Elf weitere Nordlandfahrten mit Rucksack und Zelt – oft allein – sollten in den nächsten Jahren folgen. 1968 reiste er mit einer Gruppe, der u.a. die Schriftstellerin Michele Wrann (1905–1996) angehörte. Mit Vorträgen über seine Lapplandreisen in Bild, Wort und mit Musik u.a. von Jean Sibelius und Edvard Grieg trat Häupl – zum Teil gemeinsam mit Wrann – an die Öffentlichkeit. Im Text-Bild-Album „Die graue Insel“, (entstanden 1984-85), in dem auch Gedichte von Wrann enthalten sind, fasste er seine Erfahrungen der Nordlandfahrten „zwischen Mythos, Traum und Wirklichkeit“ eindrucksvoll zusammen. Die Vision der „Grauen Insel“ hatte er in einer Bewusstseinslücke, als er am 1. Mai 1940 knapp vor dem Ertrinken aus dem Meer gerettet wurde. („Die Graue Insel“, S. 5). In diesem Album schildert Häupl auch seine nordischen Kriegserlebnisse, eindrucksvoll etwa die Begegnung mit einem toten Feind, oder mit einem verirrten gegnerischen Essensträger, dessen Essen dann gemeinsam verzehrt wird.

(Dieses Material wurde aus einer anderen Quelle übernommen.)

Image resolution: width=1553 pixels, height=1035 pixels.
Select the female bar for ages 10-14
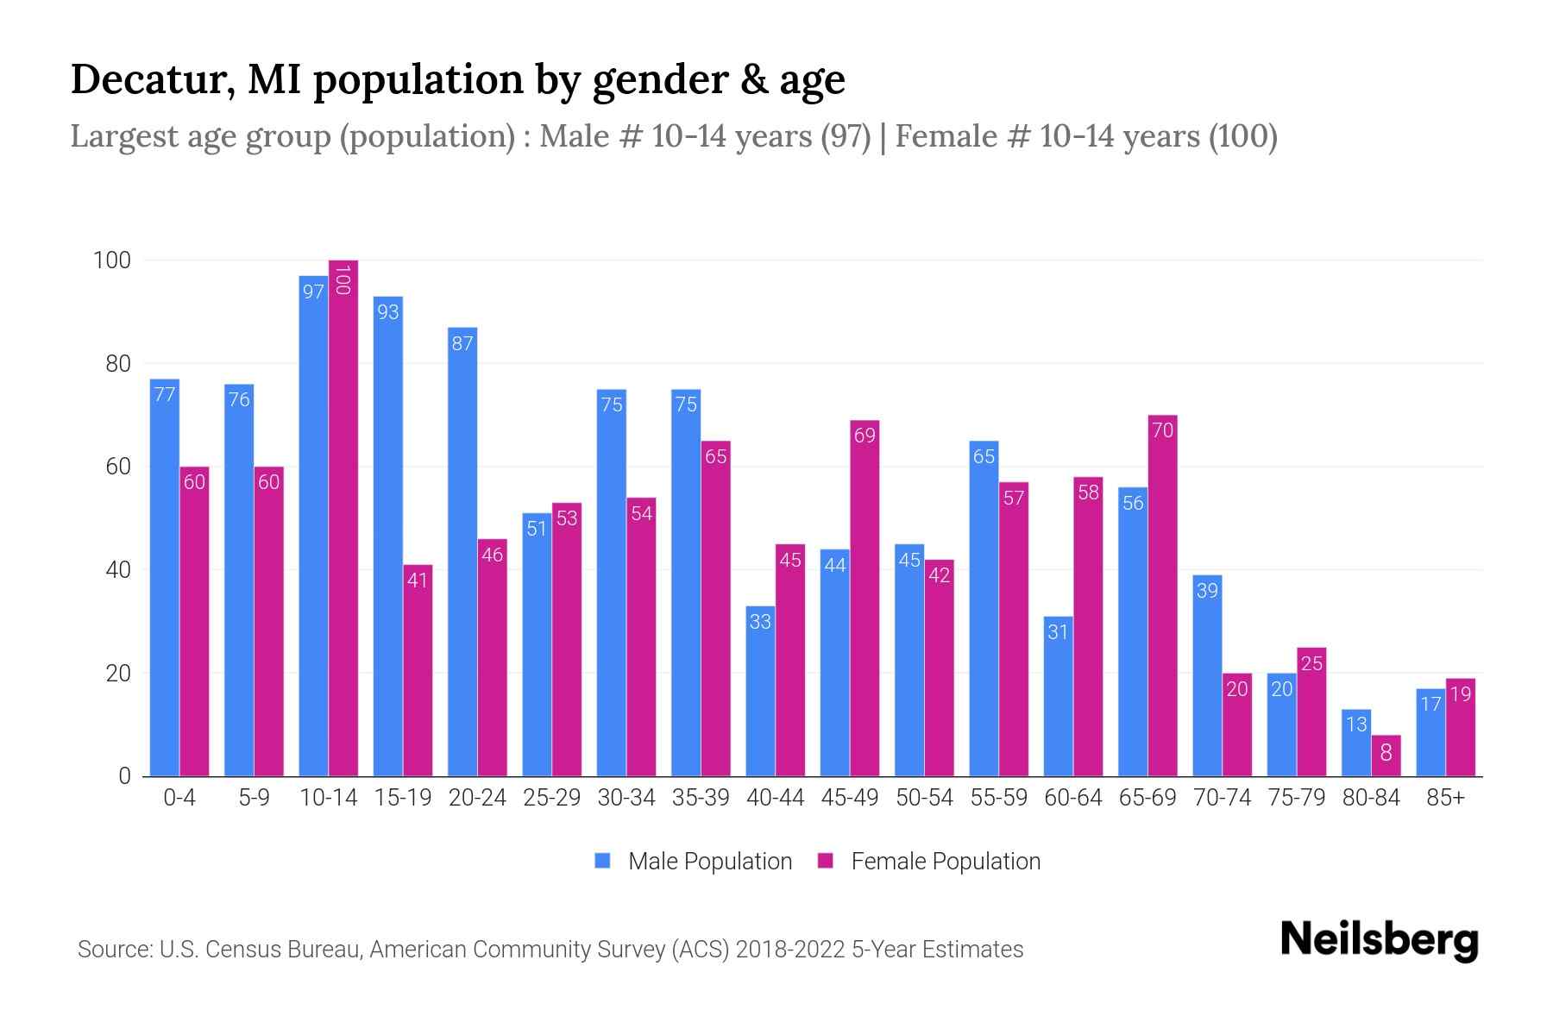pyautogui.click(x=343, y=518)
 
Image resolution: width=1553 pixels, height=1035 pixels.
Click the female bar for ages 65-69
pyautogui.click(x=1162, y=595)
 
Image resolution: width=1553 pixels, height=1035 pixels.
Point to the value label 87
pyautogui.click(x=462, y=343)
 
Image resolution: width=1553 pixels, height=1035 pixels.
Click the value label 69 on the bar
pyautogui.click(x=865, y=436)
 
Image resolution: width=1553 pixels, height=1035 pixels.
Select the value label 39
pyautogui.click(x=1207, y=591)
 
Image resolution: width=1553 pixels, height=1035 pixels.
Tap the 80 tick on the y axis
pyautogui.click(x=118, y=364)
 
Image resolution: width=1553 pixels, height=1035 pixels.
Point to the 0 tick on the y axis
pyautogui.click(x=125, y=776)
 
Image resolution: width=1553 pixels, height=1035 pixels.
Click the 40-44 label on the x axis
pyautogui.click(x=775, y=798)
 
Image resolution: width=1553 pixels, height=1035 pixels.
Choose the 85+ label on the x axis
pyautogui.click(x=1445, y=798)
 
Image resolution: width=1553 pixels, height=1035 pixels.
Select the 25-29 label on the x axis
pyautogui.click(x=551, y=798)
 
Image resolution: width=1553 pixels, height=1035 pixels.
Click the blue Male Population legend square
pyautogui.click(x=603, y=861)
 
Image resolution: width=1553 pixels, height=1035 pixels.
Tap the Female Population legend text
pyautogui.click(x=946, y=862)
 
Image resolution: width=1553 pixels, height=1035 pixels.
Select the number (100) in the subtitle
pyautogui.click(x=1242, y=136)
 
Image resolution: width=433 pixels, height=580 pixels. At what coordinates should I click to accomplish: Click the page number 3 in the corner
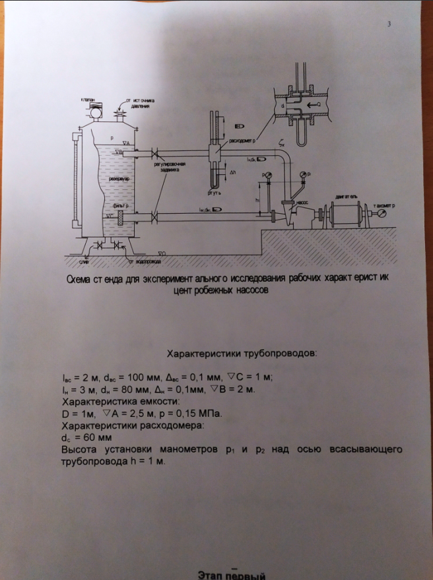tap(389, 24)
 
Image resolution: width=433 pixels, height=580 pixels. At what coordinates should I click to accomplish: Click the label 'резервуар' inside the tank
tap(119, 179)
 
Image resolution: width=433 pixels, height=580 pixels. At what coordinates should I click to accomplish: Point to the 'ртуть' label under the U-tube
tap(213, 194)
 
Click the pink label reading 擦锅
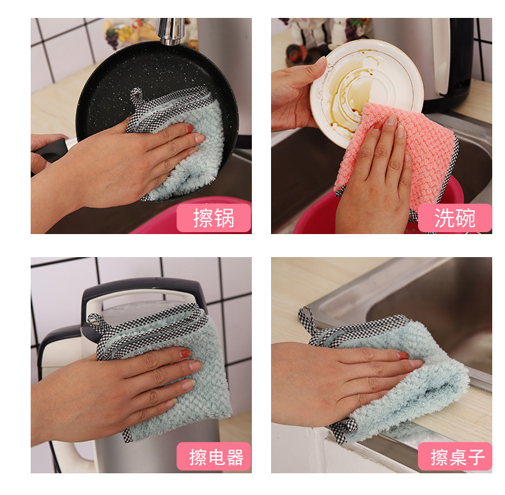click(214, 218)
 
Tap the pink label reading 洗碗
click(454, 218)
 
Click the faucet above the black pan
click(170, 31)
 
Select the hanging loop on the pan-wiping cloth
click(136, 97)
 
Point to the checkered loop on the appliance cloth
click(97, 324)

Ebenso einfach wie eindrucksvoll hält er darin aber auch sein Werden zum Maler fest. An der Eismeerküste begegnet er der Tundrabirke mit Skizzenblock und Farbe: Häupl zitiert einen Malerfreund, der ihm riet „Sitze eine Stunde vor der kleinen Tundrabirke, erlebe sie, empfinde sie. Dann dreh dich um und zeichne sie aus dem Gedächtnis..!“ („Die Graue Insel“, S. 15)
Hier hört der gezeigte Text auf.